とらキチ

親愛なる同志たちへのとらキチのレビュー・感想・評価

親愛なる同志たちへ(2020年製作の映画)
4.2
今現在の状況とそのまま地続きの物語。
労働者の国であるはずの“社会主義国”で労働者がストライキ、抗議の声をあげる。そんなあり得ない事態を文字通り“無かった事”にするため、労働者達に銃口を向け無差別に発砲する。
今作を観ていて思ったのが
「全体主義、民主主義関係なく、所詮“国家”がやることって、こんなものだよ」
と突きつけられているようだということ。
国家にとって都合の悪い事があれば、民主主義国家ではなかなか難しいんだろうけど全体主義国家では本当に人の口に戸を立ててしまうし、アスファルト上の血糊が洗い流しきれないのであれば、上から新たにアスファルトを敷き直して全ての事を“無かった事”にしてしまう、それだけの事であると。全ては国家の無謬性を維持証明するためだけに。

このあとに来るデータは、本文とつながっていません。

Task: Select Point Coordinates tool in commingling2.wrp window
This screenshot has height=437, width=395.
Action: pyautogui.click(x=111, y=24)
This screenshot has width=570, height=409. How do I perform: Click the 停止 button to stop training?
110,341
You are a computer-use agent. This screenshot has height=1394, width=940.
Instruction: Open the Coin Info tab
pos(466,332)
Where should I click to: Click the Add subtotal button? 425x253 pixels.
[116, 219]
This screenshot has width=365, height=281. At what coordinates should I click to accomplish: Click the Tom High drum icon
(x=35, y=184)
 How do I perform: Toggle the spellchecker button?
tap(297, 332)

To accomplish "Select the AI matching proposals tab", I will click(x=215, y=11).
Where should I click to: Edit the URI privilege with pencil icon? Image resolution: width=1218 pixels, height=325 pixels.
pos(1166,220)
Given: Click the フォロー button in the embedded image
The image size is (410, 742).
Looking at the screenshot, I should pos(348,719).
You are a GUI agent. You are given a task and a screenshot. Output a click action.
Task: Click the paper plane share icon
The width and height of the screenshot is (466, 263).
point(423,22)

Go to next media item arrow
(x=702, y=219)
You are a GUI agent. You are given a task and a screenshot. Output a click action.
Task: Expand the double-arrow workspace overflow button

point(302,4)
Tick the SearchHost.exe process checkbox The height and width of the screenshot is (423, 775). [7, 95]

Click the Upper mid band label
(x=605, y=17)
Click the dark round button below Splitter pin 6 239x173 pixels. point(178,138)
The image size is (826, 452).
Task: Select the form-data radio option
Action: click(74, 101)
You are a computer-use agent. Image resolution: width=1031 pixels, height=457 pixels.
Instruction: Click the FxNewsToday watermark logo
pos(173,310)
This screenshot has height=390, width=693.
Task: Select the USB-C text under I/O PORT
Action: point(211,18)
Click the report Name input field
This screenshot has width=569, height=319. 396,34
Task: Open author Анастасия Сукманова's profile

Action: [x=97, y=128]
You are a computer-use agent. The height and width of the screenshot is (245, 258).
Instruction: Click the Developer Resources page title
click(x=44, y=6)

今作の元々のテーマは、それまで希望を抱き、信じ続け、忠誠を誓っていた共産主義国家の矛盾、欺瞞を暴き、その国家と家族との間で引き裂かれてしまう母親を描いた物語なのだが、その母親の憧憬の象徴だったのが、あのスターリンであるというところにコチラはクラクラしてしまう。国民性なのか、あるいは人民とは元々そういうものなのか…。罪深いというか、虚しいというか、なんだかなぁ…と思ってしまう。“カリスマ的な指導力を持つ強いリーダー”に言われるがままに率いられ、自らは考える事無く付いていくのが結局人間にとって一番楽だという本能なのか。そしてこの事は、彼の国に限らず万国共通の事柄とも言えるのではないか。
歴史は繰り返す。2022年我々はまさに今、それを目撃している。